When chocolate first became popular in Europe it was seen as a health food – a view supported by scientists, doctors and researchers of the time. There were over 100 recorded medicinal uses for cacao2! Doctors prescribed chocolate to treat a wide range of afflictions, from stomach and intestinal complaints to kidney disease, liver disease and weakness4.

Europeans most valued chocolate for its nourishing and energising qualities.

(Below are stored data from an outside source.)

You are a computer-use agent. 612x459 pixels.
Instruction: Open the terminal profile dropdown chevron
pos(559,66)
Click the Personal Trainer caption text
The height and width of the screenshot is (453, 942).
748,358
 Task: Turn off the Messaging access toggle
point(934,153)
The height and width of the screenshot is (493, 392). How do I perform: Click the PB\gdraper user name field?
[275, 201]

They even saw it as a food that could solely sustain a person or even prolong life2! Even the British Medical Journal stated that chocolate is “one of the most nutritious, digestible and restorative drinks”4.

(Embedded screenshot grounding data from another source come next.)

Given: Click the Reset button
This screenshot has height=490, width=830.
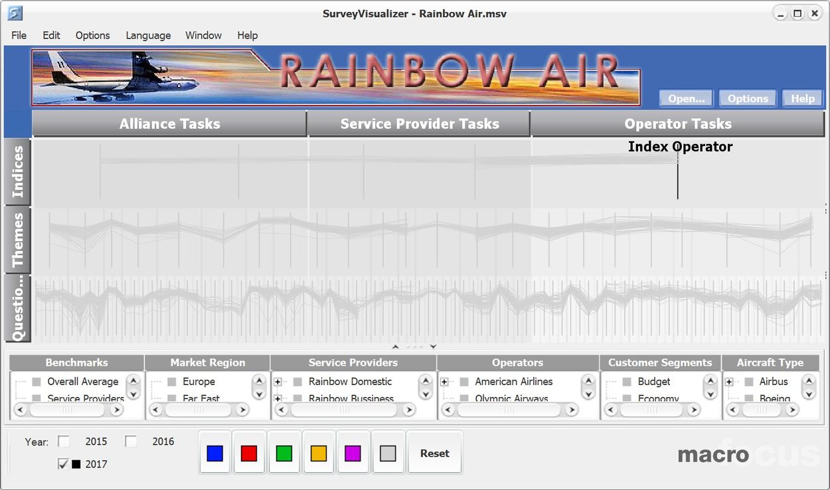Looking at the screenshot, I should [434, 453].
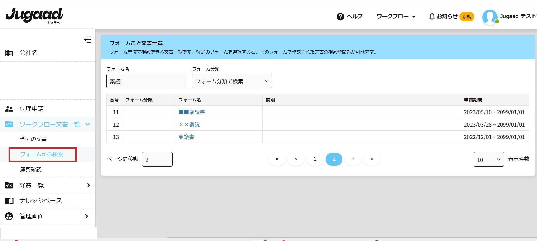Screen dimensions: 537x241
Task: Open the 表示件数 page size dropdown
Action: (488, 160)
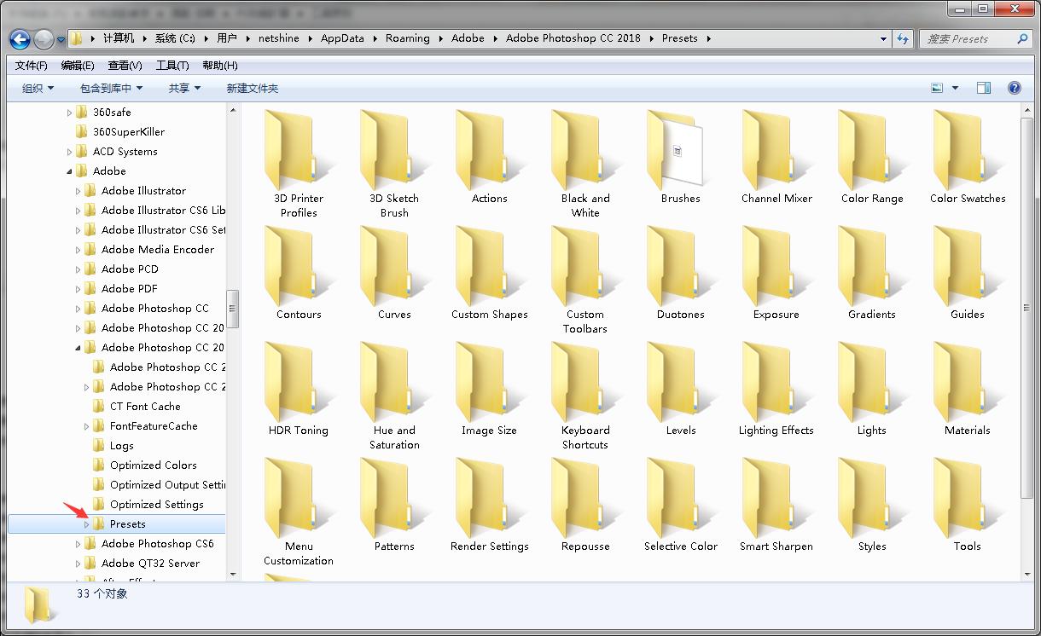Open the view options dropdown arrow
Image resolution: width=1041 pixels, height=636 pixels.
(x=955, y=88)
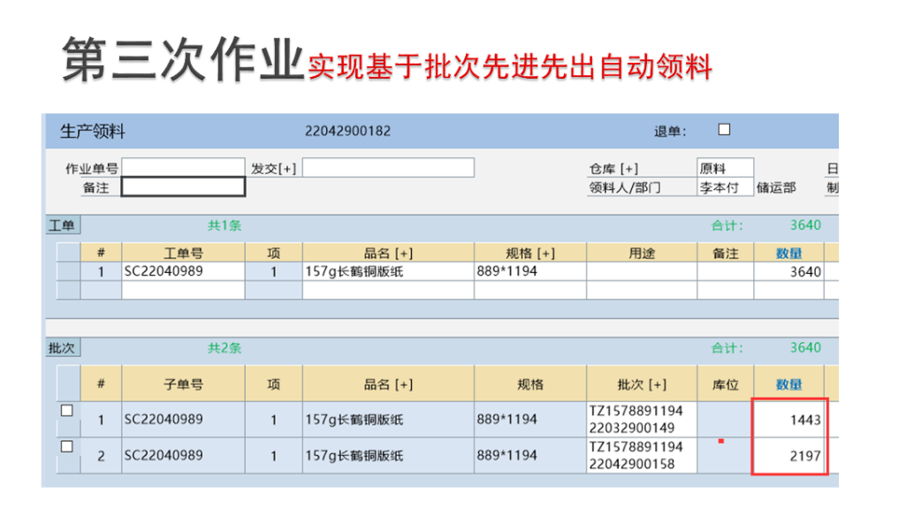This screenshot has width=906, height=516.
Task: Tick the 退单 checkbox
Action: 724,130
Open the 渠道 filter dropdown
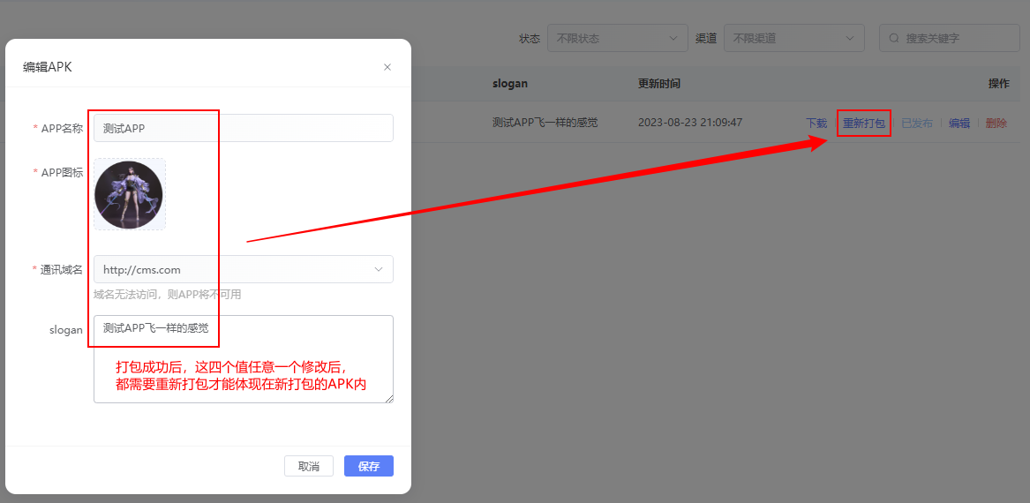1030x503 pixels. click(794, 38)
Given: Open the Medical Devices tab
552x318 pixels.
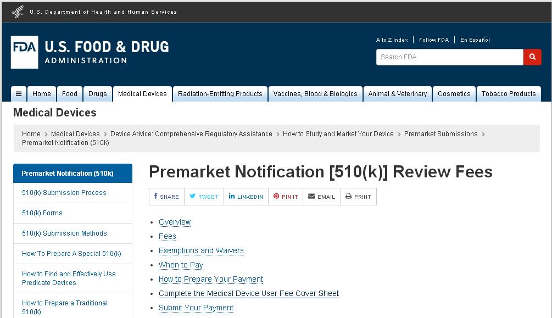Looking at the screenshot, I should (142, 94).
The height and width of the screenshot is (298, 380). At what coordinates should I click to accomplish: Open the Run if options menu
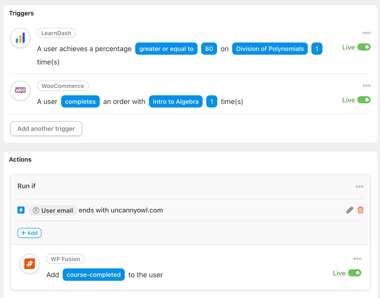point(360,187)
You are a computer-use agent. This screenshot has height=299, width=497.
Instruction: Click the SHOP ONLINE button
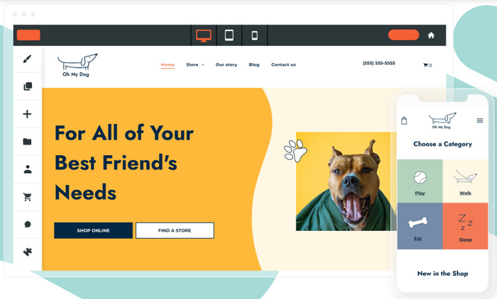93,231
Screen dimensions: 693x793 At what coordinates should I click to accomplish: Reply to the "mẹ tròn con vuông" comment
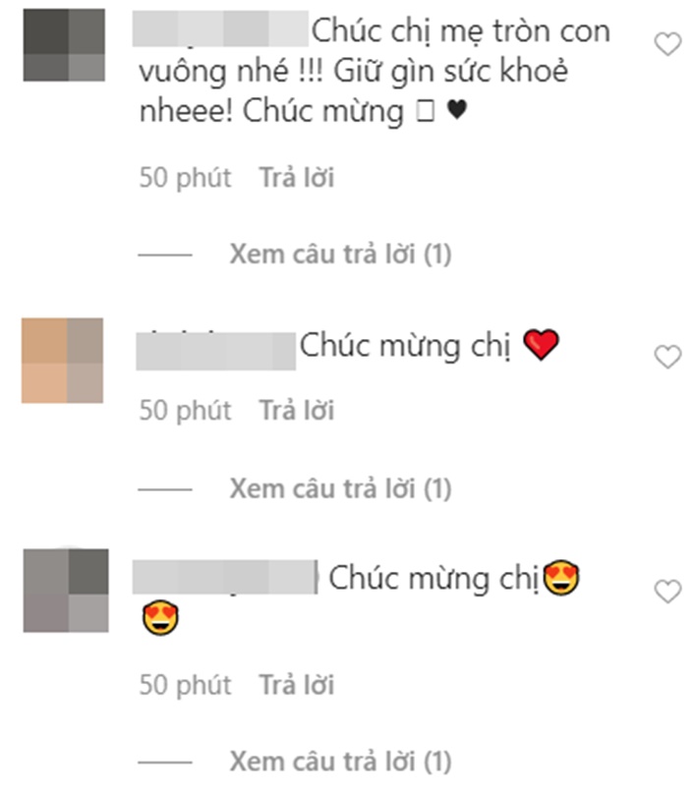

So what happened to change our perception of chocolate so dramatically?

Mass production of chocolate

Producing chocolate on a large scale was a very labour-intensive and expensive process in the 18th and early 19th century, meaning chocolate remained a delicacy reserved mainly for the elite3. But with the advent of the Industrial Revolution new processing techniques were being created that would change the way we enjoy chocolate.

Remember, at this point, chocolate was still consumed as a beverage. One of the issues with chocolate at the time was that excessive oils found in cacao beans caused chocolate drinks to have an unpleasant texture. So many chocolatiers added extra ingredients like potato flour (and even brick dust!) to their chocolate mixture to mop up the fat3. Yum.

But in 1828 a Dutch chemist called Coenraad Johannes Van Houten invented a cocoa press that could reduce the fatty content to nearly half, making it easier to mass produce cocoa powder and reducing the need to add extra ingredients3.

Van Houten's Cacao

Then in 1847 the British chocolate company Fry & Sons invented a ground-breaking new product3. After much trial and error, they finally combined the right amounts of cocoa powder with cocoa butter and sugars, creating the first solid chocolate bar which was called ‘eating chocolate’.

Fry's Chocolate

But it was Swiss chocolatier Daniel Peter who arguably changed the face of chocolate in the biggest possible way with his invention of milk chocolate in 18753. Thanks to his friendship with Henri Nestlé, who had just developed a milk powder, Peter managed to make a milk chocolate that didn’t go rancid.

These innovations helped chocolate consumption soar. The great news was that chocolate changed from being something only the elite could afford to something available to every household across Britain3. But these developments also steered chocolate down the path of being something much sweeter and creamier than before, and over time the cacao content was reduced in favour of more milk and sugar, making it more of a confection than a nutritious food.

Chocolate has been defined today by these relatively recent developments that have occurred over the last 200 or so years. In today’s mass-consumed milk chocolate cacao is still present, but in very small amounts, and it’s there really only as a flavouring agent. This is a stark contrast to the ‘restorative drinks’ of our past where cacao was the front and centre hero ingredient.

References:

1) Green, D. (2018). How the decadence and depravity of London's 18th century elite was fuelled by hot chocolate. [online] The Telegraph. Available at: http://www.telegraph.co.uk/tra... [Accessed 10 Jan. 2018].

2) Dillinger, T., Barriga, P., Escarcega, S., Jimenez, M., Lowe, D. and Grivetti, L. (2000). Food of the Gods: Cure for Humanity? A Cultural History of the Medicinal and Ritual Use of Chocolate. The Journal of Nutrition, 130(8).

3) Cadbury, D. (2011). Chocolate wars. London: HarperPress.

4) Watson, R. and Preedy, V. (2010). Bioactive foods in promoting health. Amsterdam: Academic.